=== OBJECTIVE ===
Convert everything from the first line down to and including the line containing "Looking at the screenshot, I should tap(211, 265)." into a Markdown table with the columns Row and Line. Number each row, and leave out any blank lines.

[START]

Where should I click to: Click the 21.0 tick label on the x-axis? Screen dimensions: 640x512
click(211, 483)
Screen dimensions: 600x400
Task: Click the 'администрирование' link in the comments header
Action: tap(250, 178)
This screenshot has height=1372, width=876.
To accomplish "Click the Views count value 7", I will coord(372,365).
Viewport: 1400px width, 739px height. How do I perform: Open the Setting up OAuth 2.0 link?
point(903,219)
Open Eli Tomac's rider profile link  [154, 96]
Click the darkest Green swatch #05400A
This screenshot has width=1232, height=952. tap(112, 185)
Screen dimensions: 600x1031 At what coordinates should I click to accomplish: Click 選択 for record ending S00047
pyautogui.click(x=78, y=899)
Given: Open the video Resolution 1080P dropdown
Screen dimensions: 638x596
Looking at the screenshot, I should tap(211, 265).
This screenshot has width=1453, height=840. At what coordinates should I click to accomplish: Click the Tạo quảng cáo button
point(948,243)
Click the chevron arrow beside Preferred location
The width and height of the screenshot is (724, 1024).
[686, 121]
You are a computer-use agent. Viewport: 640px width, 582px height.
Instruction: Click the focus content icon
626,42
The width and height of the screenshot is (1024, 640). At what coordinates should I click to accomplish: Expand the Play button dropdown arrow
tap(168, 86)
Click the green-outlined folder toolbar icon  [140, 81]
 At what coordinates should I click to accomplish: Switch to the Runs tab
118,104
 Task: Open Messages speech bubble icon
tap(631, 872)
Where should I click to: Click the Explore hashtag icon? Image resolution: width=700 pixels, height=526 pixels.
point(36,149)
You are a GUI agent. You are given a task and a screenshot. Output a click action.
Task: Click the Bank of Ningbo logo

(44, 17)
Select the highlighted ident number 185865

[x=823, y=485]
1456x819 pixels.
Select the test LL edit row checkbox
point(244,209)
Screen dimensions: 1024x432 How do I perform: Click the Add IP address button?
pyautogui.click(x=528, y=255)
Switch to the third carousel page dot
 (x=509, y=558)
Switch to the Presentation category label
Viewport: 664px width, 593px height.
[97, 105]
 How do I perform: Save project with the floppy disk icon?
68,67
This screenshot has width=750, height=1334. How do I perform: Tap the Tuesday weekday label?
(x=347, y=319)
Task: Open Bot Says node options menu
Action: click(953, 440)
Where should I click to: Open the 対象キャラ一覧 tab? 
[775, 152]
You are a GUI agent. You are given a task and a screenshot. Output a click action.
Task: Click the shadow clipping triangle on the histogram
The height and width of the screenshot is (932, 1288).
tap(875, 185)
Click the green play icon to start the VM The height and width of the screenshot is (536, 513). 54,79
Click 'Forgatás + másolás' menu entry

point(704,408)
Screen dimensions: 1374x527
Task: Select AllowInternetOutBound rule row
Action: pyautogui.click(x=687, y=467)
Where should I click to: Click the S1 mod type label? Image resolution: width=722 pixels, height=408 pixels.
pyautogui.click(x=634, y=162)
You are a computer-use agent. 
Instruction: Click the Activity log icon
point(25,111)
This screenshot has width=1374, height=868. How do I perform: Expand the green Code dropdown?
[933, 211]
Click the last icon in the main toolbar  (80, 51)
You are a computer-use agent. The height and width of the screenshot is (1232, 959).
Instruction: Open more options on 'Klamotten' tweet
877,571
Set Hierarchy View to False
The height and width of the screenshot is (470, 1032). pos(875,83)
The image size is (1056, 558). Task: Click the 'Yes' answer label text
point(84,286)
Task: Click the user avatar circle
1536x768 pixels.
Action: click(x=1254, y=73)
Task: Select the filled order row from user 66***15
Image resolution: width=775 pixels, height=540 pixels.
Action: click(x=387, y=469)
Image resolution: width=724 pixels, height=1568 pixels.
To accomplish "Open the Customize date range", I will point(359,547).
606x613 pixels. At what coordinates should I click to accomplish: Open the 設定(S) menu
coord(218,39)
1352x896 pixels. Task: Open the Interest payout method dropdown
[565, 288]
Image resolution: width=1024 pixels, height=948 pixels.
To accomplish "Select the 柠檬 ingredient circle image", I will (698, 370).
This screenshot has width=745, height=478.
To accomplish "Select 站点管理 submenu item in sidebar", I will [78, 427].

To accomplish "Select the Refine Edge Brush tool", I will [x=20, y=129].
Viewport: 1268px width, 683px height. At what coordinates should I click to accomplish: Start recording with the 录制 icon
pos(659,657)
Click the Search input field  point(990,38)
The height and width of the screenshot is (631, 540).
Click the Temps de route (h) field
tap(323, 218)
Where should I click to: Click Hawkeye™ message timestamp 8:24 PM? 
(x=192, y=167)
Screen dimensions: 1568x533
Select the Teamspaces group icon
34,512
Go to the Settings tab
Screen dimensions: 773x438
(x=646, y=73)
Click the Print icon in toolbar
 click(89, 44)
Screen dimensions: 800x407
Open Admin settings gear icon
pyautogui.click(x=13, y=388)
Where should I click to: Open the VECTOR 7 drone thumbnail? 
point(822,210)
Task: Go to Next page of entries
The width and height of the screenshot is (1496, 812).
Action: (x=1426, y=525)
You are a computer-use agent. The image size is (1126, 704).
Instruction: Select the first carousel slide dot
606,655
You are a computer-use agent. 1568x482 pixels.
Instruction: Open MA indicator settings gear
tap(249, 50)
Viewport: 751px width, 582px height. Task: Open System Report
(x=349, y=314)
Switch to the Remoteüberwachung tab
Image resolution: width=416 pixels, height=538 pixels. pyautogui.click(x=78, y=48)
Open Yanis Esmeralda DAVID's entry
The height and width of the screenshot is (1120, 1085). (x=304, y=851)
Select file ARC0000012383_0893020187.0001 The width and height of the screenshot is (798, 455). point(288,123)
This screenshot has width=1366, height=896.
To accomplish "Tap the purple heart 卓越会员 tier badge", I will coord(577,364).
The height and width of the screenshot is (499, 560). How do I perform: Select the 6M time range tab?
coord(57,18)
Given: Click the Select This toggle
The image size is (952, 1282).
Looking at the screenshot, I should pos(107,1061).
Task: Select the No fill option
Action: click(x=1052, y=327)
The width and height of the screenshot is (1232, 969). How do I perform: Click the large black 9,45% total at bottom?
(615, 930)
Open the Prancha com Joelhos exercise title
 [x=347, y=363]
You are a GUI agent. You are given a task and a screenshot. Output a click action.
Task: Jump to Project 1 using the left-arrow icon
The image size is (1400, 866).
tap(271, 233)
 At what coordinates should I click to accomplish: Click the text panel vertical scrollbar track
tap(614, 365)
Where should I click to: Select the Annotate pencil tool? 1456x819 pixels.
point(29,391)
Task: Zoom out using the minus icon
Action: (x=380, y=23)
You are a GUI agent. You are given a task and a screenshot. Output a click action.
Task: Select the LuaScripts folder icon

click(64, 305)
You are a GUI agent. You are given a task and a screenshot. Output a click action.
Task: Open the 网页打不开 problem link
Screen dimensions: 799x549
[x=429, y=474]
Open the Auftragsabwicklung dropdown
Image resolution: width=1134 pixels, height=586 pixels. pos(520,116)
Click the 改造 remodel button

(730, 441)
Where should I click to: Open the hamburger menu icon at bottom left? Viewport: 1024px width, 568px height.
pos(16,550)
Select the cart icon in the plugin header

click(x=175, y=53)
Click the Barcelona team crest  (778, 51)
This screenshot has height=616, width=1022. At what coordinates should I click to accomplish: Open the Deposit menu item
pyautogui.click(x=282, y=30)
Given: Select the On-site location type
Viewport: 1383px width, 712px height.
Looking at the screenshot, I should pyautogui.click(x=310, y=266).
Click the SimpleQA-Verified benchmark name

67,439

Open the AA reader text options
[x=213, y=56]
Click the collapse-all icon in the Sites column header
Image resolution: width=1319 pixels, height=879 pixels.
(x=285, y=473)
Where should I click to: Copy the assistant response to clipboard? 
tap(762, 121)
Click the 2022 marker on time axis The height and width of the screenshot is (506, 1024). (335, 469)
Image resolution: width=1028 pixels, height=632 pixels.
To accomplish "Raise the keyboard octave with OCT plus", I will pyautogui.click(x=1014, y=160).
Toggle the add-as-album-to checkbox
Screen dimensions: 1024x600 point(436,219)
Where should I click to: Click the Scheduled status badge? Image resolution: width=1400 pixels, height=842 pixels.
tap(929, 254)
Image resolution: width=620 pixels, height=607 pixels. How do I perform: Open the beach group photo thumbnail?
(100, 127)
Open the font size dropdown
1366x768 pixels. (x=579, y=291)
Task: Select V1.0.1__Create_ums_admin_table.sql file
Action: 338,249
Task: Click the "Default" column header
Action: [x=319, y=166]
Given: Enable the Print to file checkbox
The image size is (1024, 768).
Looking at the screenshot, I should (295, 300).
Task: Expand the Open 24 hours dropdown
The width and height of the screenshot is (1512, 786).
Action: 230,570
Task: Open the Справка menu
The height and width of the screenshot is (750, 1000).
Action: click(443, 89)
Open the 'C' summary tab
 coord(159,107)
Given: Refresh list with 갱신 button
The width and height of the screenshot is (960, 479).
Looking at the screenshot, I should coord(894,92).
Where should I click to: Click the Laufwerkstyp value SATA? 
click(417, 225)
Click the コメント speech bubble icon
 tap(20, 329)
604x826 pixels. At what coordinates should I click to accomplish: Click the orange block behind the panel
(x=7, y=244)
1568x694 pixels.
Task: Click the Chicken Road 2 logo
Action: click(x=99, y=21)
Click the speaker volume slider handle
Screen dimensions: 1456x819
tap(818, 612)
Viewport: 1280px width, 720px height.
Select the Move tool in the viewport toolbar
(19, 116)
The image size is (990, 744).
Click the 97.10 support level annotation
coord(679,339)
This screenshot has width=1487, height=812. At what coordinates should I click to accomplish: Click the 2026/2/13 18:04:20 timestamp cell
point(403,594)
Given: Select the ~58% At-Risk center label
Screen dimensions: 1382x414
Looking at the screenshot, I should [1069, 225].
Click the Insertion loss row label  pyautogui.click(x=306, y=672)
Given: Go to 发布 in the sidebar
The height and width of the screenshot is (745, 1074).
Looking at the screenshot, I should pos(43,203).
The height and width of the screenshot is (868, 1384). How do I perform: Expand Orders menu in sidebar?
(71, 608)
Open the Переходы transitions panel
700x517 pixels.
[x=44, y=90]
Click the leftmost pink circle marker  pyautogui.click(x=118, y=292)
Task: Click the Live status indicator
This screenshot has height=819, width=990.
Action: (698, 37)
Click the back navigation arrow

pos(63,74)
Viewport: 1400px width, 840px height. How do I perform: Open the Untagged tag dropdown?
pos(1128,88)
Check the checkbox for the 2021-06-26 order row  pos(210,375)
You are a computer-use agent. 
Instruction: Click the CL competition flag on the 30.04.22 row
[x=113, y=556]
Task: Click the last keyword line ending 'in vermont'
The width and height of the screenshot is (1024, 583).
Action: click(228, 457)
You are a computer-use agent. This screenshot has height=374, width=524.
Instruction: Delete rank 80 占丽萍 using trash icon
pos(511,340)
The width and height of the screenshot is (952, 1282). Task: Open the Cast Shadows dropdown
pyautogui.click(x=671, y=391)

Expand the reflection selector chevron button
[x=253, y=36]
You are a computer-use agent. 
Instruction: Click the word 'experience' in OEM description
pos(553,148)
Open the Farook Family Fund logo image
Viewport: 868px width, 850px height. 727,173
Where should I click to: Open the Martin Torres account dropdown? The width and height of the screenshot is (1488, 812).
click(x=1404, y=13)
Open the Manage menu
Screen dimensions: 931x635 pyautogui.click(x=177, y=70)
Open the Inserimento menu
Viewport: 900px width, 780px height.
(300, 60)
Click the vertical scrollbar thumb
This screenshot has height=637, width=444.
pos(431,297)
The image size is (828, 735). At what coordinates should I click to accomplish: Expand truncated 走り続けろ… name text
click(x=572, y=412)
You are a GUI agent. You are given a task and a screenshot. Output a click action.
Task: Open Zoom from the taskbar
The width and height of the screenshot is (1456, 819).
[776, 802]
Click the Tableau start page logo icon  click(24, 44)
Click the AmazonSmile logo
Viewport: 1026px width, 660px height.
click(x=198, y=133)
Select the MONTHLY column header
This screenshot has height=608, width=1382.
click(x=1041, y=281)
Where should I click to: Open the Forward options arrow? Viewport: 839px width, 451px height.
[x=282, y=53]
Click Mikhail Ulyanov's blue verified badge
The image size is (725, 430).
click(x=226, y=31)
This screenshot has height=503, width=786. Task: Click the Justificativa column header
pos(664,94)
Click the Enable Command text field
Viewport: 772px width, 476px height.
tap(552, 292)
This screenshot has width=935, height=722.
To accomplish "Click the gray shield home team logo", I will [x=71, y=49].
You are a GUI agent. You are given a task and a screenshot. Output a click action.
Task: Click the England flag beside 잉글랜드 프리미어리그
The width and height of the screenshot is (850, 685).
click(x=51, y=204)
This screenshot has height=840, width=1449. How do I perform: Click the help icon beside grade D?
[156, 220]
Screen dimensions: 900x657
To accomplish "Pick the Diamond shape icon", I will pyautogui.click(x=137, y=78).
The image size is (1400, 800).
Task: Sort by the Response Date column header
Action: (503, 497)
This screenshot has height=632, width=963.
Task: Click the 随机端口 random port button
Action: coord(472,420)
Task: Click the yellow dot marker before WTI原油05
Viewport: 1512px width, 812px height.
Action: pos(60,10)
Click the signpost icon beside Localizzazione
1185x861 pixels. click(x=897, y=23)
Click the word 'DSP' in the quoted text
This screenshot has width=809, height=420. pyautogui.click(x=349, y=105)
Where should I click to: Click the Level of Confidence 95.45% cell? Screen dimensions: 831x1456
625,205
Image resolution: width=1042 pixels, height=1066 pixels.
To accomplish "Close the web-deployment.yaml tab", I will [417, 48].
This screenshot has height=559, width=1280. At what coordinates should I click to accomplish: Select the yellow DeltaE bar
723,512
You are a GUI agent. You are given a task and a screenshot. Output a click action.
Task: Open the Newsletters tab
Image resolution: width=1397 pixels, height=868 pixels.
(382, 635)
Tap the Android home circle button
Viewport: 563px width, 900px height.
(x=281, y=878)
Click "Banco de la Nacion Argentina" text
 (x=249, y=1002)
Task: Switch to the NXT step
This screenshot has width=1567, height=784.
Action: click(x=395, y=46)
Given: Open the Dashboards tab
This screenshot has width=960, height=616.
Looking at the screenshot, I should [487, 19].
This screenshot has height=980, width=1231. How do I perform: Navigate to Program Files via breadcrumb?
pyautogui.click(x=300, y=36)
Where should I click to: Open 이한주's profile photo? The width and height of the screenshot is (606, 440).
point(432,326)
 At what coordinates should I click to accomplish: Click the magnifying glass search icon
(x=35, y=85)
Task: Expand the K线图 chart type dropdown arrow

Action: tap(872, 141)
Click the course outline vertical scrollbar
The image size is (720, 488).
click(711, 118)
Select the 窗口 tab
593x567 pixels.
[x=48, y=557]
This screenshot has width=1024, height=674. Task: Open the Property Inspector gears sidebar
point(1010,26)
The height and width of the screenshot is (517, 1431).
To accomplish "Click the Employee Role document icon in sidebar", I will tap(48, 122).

[END]

=== COMPLETED EXERCISE ===
| Row | Line |
|---|---|
| 1 | Where should I click to: Click the 21.0 tick label on the x-axis? Screen dimensions: 640x512 |
| 2 | click(211, 483) |
| 3 | Screen dimensions: 600x400 |
| 4 | Task: Click the 'администрирование' link in the comments header |
| 5 | Action: tap(250, 178) |
| 6 | This screenshot has height=1372, width=876. |
| 7 | To accomplish "Click the Views count value 7", I will coord(372,365). |
| 8 | Viewport: 1400px width, 739px height. How do I perform: Open the Setting up OAuth 2.0 link? |
| 9 | point(903,219) |
| 10 | Open Eli Tomac's rider profile link  [154, 96] |
| 11 | Click the darkest Green swatch #05400A |
| 12 | This screenshot has width=1232, height=952. tap(112, 185) |
| 13 | Screen dimensions: 600x1031 At what coordinates should I click to accomplish: Click 選択 for record ending S00047 |
| 14 | pyautogui.click(x=78, y=899) |
| 15 | Given: Open the video Resolution 1080P dropdown |
| 16 | Screen dimensions: 638x596 |
| 17 | Looking at the screenshot, I should tap(211, 265). |